TeacupDrama · 09/03/2019 20:33

so the late nights he could do something about but the stress in your everyday life in unavoidable so so it appears from OP and he does take his daily medication
Sometimes if you are stressed you can't sleep whatever time you go to bed

sometimes you have to decide how you can manage life for your DP this may mean accepting he can't deal with stress and taking a less stressful job where it is easier to switch off as you leave and the drop in pay and /or lifestyle maybe worth it to be in better health

for you it may mean leaving the relationship, if it is life long and chronic it may get worse, if he can't cure it even with medication and is doing the best he can most of the time only you can decide if the best he can be is something you can accept without resentment

if he took a less stressful job would you resent him for contributing less financially if it improved his health

It is not fair for someone to use an illness to be selfish or an excuse not to pull their weight, it is also not fair to expect more from someone than they are capable of giving or blame them for what they have no control over

AnotherNightCooking · 09/03/2019 20:49

The stress is avoidable & I really hate putting this into words but he doesn’t work (he can but chooses not to & has lived off his savings for the last year).
I had to make a horrible decision last week to say we can’t live like this anymore.
I put myself into action & have picked up 5 new clients in 3 days (I’m v excited).
He made an effort for a day & now nothing. I’m not expecting miracles but I just want him to want to push forward even if it comes to nothing.
I feel like I’m watching someone dying.
He does sleep.
He chooses to stay up late. His choice entirely.
He drinks too much.

OP posts:
Fairylea · 09/03/2019 20:51

So actually he is just a selfish arse and it isn’t really anything to do with his condition?

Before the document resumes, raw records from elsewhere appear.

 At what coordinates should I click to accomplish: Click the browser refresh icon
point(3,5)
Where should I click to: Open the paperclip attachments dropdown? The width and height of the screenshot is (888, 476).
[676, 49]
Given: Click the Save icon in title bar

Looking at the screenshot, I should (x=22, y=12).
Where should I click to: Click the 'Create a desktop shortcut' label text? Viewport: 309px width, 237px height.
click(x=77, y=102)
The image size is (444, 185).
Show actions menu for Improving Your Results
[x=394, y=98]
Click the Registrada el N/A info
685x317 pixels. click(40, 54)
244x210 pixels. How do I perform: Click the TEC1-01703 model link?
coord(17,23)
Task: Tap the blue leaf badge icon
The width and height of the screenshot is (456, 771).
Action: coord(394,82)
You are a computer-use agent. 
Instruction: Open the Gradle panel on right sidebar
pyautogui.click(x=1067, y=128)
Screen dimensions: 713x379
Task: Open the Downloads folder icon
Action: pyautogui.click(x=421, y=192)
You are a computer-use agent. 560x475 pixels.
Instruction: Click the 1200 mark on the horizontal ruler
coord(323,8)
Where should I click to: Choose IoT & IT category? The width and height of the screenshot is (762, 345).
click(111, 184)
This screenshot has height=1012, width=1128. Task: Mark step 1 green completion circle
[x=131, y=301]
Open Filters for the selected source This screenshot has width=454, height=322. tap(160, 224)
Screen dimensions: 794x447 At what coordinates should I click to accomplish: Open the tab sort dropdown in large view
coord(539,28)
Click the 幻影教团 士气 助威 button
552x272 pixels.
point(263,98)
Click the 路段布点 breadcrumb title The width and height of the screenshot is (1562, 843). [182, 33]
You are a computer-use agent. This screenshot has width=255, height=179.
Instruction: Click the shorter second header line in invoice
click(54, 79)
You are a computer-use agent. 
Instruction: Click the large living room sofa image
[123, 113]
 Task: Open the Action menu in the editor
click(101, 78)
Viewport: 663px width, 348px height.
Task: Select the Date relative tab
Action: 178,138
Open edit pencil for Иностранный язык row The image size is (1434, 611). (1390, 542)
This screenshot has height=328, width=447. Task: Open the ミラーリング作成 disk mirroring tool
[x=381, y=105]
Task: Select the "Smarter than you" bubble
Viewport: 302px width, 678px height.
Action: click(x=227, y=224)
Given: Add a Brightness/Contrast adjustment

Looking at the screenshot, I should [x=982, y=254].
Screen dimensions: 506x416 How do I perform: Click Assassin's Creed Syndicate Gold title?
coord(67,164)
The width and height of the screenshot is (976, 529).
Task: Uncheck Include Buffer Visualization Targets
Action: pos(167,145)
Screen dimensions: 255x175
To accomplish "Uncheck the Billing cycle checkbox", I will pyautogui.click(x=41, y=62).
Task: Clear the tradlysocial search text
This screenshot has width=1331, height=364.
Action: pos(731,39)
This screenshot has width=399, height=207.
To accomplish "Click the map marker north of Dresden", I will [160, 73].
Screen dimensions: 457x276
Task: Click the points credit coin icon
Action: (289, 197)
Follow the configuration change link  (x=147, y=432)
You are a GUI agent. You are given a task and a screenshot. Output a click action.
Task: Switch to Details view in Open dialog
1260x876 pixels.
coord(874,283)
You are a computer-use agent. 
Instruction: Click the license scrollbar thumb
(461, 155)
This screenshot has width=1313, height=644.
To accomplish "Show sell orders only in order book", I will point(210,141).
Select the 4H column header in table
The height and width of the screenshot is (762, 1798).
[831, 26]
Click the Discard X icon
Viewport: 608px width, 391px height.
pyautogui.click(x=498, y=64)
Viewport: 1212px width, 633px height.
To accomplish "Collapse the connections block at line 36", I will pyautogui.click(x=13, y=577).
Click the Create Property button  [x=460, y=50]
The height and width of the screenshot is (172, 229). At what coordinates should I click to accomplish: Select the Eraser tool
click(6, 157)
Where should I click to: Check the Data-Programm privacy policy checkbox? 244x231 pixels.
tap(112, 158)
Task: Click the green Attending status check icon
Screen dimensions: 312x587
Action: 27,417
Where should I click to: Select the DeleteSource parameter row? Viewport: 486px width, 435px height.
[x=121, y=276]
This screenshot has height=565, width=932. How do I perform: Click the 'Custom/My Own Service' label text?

I have life long disabilities managed by daily medication. If I don’t look after myself my family cannot function- I have a son with complex needs and a mum who is currently in a hospice. Neglecting myself isn’t an option. I wouldn’t expect dh to put up with me drinking too much and not getting any sleep, it would be unfair.

DisgraceToTheYChromosome · 09/03/2019 20:55

You're done, but you know that already. DTMF as Dan Savage would say.

JRMisOdious · 09/03/2019 20:58

Thought you were going to say he’d developed something after you got together. That he didn’t tell you from the word go is way out of line.

Singlenotsingle · 09/03/2019 21:01

Sometimes, if a person won't take responsibility for themselves, you have to put yourself first. Otherwise you're risking your own health and sanity and end up being no good to anyone.

TeacupDrama · 09/03/2019 21:38

I misinterpreted the OP when you said stress was our everyday life I thought that implied it was unavoidable hence my advice

reading your second message I feel the relationship is over as he is deliberately doing things ( drinking and staying up late) that make his condition worse and expecting you to handle it, my DH is teetotal but he was told his blood sugar was too high so he dealt with it and now doesn't need medication but he finds it harder to stop drinking fizzy stuff than to not eat chocolate but he tries and I also try not to make it harder for him if he was sabotaging his sugar levels I wouldn't be terribly sympathetic

Driftingthoughlife · 09/03/2019 22:41

As someone with a disability he is being selfish. You can’t help someone who won’t help themselves.

I have worked with people with disabilities all my life and you get those who make the best of it, those who can’t make the best of it because they severely depressed and it has really got the better of them and then there are those who could help themselves but won’t and it’s that group who are by far the hardest to deal with

HelmutFrontbut · 09/03/2019 22:52

Have you posted about this before?

killpop · 09/03/2019 22:54

This is the husband with epilepsy or something isn't it? Caused by drinking binges leaving him incapacitate for days?

kingfisherblue33 · 09/03/2019 22:57

What is his ‘condition’?

GoldenSyrupLion · 09/03/2019 23:01

Yeah, you've posted before havent you?

Knitclubchatter · 09/03/2019 23:15

Have you posted about this before, epilepsy triggered by alcohol consumption?